## Your goal
Whenever a line of the entries below holds the string "дорого", copy that line and return it.

Start of Information provided

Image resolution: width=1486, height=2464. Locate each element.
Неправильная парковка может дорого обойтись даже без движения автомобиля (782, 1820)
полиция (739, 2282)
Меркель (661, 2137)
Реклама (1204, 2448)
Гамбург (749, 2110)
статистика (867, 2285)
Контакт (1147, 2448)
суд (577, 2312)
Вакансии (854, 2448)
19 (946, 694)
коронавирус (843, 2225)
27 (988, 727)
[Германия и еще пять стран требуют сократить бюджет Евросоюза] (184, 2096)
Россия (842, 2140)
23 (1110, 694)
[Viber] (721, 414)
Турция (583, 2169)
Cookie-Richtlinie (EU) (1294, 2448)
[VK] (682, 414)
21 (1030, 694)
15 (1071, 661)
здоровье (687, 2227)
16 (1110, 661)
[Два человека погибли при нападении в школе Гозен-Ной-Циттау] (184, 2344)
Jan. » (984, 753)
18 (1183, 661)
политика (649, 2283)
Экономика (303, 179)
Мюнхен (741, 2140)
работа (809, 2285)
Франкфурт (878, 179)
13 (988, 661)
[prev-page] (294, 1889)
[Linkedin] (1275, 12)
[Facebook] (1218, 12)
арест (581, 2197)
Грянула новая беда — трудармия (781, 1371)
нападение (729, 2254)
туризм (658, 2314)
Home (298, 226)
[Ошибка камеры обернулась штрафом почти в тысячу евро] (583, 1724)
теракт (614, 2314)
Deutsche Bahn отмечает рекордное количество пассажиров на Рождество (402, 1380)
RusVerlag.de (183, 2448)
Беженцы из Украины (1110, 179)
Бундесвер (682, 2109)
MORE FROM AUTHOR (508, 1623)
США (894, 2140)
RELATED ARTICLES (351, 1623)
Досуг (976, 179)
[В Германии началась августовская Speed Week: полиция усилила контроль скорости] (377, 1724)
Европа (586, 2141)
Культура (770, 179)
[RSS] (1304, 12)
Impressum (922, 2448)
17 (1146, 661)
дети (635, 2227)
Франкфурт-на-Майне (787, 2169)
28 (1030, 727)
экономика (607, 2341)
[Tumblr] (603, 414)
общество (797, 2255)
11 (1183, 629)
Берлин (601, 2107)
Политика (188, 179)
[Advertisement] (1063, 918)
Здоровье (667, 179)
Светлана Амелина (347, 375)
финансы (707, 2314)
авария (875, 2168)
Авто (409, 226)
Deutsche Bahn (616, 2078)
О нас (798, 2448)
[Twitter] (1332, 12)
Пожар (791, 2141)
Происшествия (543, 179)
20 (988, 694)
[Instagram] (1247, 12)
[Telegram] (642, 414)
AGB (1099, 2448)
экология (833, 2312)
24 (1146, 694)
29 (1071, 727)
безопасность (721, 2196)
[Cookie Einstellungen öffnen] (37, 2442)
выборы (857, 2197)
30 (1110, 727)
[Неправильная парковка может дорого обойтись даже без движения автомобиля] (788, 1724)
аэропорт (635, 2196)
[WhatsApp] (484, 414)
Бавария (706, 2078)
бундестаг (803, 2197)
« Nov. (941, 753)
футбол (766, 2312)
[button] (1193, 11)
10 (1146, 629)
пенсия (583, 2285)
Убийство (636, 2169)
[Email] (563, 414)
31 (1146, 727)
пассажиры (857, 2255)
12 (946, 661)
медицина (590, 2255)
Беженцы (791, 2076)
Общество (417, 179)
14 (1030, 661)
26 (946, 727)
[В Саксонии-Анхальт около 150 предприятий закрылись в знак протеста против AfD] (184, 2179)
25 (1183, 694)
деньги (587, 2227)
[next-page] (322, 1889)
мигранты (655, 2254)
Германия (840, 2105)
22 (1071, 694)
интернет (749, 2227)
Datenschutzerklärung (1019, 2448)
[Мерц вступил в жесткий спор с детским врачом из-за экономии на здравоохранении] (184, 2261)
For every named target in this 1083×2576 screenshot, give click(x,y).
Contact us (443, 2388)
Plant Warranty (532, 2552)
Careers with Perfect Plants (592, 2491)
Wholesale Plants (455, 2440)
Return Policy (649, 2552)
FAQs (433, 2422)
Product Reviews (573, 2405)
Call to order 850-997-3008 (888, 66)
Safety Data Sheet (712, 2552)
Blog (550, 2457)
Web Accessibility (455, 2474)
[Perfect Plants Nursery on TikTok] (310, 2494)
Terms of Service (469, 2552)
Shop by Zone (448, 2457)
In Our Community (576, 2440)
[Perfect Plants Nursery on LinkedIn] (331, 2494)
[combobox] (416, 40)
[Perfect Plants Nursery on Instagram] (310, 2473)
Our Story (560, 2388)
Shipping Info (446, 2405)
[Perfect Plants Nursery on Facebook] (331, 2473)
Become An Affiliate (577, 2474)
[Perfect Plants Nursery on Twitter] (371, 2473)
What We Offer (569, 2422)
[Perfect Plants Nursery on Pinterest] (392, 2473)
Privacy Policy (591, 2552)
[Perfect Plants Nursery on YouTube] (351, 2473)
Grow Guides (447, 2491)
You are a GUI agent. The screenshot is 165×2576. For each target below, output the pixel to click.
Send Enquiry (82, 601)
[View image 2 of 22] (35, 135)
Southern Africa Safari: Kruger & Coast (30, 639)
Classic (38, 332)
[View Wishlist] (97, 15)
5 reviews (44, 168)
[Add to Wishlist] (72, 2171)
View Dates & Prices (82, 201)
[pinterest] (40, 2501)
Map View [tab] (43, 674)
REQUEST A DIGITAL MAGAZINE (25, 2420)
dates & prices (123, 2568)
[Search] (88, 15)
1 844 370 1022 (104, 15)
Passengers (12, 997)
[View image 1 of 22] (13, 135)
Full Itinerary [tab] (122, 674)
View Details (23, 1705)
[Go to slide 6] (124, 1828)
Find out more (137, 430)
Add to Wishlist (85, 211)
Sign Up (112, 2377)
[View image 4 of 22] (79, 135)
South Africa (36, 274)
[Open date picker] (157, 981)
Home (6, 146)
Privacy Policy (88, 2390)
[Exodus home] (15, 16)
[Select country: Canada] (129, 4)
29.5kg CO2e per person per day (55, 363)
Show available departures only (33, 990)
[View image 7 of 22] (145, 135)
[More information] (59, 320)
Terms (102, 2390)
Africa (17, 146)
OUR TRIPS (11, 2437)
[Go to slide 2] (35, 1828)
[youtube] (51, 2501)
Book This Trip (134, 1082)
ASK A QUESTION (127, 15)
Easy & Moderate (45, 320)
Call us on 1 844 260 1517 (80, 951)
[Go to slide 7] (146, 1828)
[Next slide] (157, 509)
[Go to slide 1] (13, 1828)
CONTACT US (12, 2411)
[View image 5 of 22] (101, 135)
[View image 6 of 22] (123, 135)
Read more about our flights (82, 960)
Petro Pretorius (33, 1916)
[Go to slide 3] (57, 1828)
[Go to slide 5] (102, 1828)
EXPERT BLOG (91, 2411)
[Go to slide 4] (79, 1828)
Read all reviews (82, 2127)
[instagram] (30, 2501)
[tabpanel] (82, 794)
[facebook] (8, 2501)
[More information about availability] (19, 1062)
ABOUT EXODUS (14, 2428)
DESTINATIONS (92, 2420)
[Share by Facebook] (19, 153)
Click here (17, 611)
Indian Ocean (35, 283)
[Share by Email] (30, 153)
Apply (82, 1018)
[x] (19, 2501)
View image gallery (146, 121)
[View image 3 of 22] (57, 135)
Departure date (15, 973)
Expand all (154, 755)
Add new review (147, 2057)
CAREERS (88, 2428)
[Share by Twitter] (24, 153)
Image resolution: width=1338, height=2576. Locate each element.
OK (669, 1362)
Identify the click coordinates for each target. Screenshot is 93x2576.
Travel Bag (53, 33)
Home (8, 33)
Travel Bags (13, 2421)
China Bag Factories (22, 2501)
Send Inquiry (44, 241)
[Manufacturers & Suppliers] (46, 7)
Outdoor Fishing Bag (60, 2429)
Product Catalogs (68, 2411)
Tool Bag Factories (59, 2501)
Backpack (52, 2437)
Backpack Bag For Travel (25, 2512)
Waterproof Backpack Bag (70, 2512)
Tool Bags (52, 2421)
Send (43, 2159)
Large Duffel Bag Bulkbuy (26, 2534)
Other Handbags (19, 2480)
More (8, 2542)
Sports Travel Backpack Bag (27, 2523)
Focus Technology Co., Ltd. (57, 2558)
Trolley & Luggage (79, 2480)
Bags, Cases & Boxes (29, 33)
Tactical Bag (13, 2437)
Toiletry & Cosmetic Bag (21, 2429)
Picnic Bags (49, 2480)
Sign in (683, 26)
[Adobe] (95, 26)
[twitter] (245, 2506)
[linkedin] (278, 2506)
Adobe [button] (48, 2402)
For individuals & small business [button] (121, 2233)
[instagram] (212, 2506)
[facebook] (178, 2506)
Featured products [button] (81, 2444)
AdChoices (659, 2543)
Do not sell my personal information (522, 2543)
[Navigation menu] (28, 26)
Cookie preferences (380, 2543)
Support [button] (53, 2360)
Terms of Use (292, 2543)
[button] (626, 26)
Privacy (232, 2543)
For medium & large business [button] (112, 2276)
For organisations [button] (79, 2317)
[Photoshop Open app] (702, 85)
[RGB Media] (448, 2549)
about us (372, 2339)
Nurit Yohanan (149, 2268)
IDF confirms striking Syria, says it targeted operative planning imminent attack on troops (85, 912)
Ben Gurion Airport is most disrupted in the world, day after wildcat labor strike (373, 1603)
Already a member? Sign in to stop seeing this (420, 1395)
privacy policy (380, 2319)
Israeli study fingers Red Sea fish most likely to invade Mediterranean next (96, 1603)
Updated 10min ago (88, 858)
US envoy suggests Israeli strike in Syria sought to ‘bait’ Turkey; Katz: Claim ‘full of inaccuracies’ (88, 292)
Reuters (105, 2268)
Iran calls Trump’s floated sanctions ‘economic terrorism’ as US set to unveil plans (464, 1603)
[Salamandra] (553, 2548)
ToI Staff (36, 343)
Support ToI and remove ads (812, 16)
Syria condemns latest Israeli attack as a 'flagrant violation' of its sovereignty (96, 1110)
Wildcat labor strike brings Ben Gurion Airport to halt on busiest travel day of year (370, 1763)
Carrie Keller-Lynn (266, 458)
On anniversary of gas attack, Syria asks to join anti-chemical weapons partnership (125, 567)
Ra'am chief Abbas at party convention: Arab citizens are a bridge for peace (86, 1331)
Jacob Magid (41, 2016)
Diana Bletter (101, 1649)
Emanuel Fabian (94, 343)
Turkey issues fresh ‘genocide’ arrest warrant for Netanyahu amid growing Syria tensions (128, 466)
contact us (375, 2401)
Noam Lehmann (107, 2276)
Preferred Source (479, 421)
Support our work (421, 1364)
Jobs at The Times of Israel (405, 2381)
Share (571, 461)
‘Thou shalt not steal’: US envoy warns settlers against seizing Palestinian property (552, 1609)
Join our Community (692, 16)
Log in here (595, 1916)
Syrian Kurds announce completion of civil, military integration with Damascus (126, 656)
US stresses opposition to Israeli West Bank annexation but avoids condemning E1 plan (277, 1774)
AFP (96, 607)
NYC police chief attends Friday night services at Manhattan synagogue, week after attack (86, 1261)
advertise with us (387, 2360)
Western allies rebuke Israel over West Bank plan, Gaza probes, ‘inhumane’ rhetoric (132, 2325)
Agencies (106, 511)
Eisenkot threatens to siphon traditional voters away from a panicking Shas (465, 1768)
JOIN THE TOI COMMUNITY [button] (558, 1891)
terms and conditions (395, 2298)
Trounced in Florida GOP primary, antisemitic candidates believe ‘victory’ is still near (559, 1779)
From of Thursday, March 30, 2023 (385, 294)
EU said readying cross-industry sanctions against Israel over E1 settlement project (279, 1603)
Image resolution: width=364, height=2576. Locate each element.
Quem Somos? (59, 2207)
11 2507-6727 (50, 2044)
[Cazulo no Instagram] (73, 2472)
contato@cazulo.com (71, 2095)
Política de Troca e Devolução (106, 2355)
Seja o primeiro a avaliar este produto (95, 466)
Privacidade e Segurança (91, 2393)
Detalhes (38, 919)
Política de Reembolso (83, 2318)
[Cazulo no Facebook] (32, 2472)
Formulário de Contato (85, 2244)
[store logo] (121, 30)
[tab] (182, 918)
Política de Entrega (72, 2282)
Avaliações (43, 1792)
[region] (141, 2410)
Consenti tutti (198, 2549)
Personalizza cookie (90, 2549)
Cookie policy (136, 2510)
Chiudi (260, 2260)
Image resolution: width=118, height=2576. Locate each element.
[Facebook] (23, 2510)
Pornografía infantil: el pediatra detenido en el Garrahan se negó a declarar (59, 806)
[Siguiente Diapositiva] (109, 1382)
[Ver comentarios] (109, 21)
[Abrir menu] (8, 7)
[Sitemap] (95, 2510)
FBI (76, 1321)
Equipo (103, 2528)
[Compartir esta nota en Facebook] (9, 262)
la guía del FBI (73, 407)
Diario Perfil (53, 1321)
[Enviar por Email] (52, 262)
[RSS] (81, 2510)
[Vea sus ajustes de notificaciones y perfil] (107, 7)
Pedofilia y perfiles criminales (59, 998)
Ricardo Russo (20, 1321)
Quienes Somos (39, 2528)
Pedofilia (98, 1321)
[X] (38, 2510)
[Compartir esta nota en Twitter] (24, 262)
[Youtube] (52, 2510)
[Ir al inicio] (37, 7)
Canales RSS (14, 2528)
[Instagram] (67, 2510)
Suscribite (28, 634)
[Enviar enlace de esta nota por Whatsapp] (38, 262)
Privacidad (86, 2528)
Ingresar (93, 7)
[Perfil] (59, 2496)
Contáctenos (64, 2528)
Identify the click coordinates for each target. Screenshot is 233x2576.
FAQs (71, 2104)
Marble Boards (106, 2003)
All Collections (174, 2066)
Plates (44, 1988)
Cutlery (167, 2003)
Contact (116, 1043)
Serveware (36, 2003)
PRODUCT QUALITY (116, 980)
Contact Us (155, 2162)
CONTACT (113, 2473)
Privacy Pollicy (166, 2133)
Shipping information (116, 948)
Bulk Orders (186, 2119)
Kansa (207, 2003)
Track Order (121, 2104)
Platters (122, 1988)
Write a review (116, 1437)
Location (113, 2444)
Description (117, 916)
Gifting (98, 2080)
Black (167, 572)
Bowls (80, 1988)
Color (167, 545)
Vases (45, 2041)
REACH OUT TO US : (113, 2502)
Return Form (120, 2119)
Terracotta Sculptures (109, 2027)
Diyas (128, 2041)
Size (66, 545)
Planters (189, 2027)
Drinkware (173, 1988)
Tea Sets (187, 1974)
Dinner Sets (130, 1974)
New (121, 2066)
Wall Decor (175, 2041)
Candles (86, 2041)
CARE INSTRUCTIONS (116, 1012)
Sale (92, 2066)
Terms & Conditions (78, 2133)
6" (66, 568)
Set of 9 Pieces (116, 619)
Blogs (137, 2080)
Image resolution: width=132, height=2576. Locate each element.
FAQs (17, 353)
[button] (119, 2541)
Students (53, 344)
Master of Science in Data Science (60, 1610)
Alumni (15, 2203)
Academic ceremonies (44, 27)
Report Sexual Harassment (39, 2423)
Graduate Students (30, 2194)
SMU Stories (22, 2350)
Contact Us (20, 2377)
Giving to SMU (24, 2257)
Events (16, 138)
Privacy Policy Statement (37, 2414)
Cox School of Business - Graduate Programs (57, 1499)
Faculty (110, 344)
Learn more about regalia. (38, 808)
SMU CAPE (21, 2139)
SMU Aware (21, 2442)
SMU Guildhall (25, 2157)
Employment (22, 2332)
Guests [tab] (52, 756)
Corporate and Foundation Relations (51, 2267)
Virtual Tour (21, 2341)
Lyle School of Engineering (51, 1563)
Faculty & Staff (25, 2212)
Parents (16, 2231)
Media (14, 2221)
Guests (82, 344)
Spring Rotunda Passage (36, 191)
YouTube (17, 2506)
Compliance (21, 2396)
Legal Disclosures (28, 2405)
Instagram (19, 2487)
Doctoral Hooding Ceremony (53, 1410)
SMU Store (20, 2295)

End of Information provided

## Finished exercise
Неправильная парковка может дорого обойтись даже без движения автомобиля (782, 1820)
[Неправильная парковка может дорого обойтись даже без движения автомобиля] (788, 1724)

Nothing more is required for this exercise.